TASK INSTRUCTIONS:
Print this span of the material below exactly: the line with "Authors (233, 84)", the line with "Women of Influence (64, 2476)", and every line between them, but nothing else.

════════════════

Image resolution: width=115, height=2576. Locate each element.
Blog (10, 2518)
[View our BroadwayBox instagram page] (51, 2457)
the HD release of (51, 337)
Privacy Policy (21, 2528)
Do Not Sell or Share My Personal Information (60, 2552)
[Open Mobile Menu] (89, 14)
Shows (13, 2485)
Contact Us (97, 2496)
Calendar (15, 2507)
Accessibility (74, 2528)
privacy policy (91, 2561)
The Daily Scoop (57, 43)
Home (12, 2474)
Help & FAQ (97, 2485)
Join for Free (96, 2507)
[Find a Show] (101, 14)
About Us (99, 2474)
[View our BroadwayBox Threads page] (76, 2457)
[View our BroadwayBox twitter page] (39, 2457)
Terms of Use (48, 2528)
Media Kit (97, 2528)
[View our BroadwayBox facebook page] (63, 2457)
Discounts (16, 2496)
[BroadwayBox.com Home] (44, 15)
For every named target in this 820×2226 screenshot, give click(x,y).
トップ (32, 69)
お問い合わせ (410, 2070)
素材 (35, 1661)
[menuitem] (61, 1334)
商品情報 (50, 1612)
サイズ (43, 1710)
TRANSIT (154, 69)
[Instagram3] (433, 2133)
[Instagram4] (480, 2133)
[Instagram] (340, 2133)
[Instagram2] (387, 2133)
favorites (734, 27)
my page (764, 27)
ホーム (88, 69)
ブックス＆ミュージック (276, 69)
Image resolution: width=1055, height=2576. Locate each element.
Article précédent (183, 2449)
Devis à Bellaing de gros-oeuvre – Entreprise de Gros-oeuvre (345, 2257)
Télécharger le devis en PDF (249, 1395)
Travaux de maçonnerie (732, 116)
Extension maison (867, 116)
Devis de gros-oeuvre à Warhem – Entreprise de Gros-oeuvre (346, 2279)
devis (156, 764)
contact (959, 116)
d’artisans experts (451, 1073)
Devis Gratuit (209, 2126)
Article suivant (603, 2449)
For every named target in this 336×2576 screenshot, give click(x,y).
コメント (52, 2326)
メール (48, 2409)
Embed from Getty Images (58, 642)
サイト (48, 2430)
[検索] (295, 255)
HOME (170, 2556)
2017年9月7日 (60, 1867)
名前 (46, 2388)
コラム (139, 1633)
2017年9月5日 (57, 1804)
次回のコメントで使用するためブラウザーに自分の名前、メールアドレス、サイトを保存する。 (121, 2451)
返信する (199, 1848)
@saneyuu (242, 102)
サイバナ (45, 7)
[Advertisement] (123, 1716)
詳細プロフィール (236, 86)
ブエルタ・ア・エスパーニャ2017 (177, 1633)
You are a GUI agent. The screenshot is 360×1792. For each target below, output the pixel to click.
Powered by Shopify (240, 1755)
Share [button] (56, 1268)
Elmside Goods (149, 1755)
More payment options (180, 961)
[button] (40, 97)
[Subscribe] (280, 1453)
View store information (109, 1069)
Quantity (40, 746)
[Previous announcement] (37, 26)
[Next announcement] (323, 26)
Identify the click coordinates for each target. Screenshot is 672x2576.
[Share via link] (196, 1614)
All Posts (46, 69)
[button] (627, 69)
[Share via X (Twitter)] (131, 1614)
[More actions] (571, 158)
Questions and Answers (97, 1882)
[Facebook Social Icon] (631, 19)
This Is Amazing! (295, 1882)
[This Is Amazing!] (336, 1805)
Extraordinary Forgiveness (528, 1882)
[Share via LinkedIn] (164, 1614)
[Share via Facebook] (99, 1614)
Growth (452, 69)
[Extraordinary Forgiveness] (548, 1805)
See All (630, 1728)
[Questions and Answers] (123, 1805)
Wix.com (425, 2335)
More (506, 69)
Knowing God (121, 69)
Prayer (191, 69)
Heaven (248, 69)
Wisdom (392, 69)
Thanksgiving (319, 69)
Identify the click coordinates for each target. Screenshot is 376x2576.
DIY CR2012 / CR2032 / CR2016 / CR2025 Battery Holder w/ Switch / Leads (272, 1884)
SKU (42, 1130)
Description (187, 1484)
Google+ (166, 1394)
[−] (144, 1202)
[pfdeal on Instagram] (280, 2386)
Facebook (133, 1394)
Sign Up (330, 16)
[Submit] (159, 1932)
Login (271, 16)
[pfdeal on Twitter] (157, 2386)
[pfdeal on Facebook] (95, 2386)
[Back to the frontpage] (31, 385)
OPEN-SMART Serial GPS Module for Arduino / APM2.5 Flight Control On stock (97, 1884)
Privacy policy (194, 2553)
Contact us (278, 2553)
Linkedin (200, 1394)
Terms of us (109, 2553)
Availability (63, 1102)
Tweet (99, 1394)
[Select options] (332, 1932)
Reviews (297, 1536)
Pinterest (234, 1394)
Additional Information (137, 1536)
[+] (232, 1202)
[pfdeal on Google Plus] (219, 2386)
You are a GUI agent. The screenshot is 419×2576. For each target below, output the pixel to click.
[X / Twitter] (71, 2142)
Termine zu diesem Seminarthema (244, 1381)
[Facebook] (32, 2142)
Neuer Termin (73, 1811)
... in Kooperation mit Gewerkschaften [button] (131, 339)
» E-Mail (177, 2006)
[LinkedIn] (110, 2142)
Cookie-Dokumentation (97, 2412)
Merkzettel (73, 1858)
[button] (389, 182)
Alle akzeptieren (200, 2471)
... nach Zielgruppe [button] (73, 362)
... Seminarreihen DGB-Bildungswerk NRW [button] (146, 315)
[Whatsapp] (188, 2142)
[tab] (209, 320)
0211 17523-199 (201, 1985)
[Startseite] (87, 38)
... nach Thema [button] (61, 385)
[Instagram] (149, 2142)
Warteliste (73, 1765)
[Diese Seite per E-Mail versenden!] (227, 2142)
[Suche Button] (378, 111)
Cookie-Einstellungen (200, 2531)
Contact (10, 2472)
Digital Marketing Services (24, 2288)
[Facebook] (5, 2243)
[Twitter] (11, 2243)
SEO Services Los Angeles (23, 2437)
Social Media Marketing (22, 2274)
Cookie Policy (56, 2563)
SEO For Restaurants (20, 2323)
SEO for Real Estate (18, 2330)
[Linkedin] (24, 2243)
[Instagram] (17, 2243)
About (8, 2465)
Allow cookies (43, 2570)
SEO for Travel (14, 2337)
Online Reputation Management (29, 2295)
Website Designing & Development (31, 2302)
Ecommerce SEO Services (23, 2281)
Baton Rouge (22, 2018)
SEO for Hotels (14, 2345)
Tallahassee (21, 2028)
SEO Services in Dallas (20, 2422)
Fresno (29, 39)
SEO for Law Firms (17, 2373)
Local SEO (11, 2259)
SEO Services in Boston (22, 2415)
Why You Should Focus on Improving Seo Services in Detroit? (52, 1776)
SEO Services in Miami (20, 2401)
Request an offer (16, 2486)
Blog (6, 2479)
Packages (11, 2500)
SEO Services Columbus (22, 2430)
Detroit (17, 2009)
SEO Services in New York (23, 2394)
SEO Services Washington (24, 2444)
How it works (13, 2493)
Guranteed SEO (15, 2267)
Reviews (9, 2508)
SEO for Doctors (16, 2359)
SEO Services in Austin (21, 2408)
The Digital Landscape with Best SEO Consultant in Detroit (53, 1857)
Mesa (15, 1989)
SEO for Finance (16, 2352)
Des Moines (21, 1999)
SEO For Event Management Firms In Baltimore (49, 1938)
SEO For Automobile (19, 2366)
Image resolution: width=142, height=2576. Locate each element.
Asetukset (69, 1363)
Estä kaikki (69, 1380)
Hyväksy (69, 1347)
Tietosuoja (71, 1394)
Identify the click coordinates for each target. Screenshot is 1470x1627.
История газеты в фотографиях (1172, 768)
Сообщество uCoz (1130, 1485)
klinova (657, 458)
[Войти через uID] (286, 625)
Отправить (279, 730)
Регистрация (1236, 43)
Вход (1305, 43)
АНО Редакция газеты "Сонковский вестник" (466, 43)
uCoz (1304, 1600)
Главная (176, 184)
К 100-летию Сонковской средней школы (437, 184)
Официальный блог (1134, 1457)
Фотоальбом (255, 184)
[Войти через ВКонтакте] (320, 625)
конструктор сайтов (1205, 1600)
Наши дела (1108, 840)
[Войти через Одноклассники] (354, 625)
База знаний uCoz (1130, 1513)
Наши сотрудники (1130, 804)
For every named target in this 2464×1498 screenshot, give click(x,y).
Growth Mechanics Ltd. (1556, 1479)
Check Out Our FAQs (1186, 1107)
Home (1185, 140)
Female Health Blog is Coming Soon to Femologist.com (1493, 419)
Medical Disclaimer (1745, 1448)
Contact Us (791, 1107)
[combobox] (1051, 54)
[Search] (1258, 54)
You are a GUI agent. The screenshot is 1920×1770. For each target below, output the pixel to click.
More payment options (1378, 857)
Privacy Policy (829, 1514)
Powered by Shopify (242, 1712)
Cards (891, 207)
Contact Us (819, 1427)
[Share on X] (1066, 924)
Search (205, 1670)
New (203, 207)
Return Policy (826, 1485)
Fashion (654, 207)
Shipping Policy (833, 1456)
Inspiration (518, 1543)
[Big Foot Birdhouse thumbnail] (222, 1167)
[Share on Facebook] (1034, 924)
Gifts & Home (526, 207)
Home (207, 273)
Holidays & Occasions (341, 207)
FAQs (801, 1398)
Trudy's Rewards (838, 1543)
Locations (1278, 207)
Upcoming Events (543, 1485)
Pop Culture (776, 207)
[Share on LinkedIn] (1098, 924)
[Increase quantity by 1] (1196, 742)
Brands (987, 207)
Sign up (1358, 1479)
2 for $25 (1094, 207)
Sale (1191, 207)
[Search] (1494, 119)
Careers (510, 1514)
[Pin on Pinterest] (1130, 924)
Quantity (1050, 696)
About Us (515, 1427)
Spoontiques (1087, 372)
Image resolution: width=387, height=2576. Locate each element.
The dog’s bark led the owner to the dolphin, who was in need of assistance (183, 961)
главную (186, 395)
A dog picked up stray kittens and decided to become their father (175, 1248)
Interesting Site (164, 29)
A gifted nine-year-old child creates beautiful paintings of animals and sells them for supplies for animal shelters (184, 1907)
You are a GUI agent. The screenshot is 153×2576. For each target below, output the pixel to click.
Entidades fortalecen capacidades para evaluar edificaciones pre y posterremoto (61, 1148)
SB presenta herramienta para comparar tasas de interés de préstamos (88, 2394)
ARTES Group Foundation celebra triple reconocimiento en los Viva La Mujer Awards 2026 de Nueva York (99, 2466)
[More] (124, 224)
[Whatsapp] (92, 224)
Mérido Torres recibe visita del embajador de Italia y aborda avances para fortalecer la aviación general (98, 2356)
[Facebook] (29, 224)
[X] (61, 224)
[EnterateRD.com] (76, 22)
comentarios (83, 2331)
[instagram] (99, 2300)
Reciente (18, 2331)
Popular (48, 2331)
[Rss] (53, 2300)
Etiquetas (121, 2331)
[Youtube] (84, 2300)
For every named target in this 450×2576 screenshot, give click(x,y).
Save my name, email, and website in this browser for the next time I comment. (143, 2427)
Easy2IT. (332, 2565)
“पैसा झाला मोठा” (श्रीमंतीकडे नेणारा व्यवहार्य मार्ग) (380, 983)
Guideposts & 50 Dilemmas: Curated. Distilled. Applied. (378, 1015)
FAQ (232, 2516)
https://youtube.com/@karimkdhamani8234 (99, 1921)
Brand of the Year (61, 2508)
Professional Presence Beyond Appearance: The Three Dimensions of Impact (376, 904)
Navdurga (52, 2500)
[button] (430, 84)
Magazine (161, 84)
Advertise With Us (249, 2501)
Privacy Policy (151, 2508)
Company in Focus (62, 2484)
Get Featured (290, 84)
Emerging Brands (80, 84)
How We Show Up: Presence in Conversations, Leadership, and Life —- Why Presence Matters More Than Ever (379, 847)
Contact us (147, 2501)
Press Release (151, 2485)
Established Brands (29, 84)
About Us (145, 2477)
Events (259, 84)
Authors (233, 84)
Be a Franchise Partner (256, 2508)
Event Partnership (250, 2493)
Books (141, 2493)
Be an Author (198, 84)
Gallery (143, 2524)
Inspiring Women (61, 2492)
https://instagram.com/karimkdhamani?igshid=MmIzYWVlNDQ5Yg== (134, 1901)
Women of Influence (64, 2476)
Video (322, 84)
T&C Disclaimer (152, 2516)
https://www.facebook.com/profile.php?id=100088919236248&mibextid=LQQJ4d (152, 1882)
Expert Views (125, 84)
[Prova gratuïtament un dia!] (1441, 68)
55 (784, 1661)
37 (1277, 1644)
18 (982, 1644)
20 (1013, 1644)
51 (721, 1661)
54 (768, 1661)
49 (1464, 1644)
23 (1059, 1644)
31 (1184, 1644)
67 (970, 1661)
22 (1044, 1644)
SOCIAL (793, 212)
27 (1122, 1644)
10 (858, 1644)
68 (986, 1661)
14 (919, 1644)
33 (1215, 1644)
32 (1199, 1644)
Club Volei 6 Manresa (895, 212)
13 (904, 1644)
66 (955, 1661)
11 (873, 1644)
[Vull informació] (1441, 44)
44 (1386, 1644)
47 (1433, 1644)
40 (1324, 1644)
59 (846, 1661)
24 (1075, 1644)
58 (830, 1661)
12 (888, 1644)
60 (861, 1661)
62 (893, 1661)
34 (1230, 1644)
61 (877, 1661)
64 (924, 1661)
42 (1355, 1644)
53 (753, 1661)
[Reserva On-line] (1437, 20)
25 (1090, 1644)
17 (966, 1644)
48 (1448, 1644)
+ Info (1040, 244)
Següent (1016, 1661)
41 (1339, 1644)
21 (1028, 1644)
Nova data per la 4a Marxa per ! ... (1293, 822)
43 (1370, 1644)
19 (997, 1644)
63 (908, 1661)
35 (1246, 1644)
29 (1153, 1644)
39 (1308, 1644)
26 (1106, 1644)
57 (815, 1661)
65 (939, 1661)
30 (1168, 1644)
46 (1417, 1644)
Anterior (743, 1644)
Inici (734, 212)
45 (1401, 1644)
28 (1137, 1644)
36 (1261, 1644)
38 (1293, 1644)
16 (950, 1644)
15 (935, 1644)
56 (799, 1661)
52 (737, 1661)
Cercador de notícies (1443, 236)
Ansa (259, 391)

════════════════

COMPLETED EXERCISE:
Authors (233, 84)
Be a Franchise Partner (256, 2508)
Event Partnership (250, 2493)
Books (141, 2493)
Be an Author (198, 84)
Gallery (143, 2524)
Inspiring Women (61, 2492)
https://instagram.com/karimkdhamani?igshid=MmIzYWVlNDQ5Yg== (134, 1901)
Women of Influence (64, 2476)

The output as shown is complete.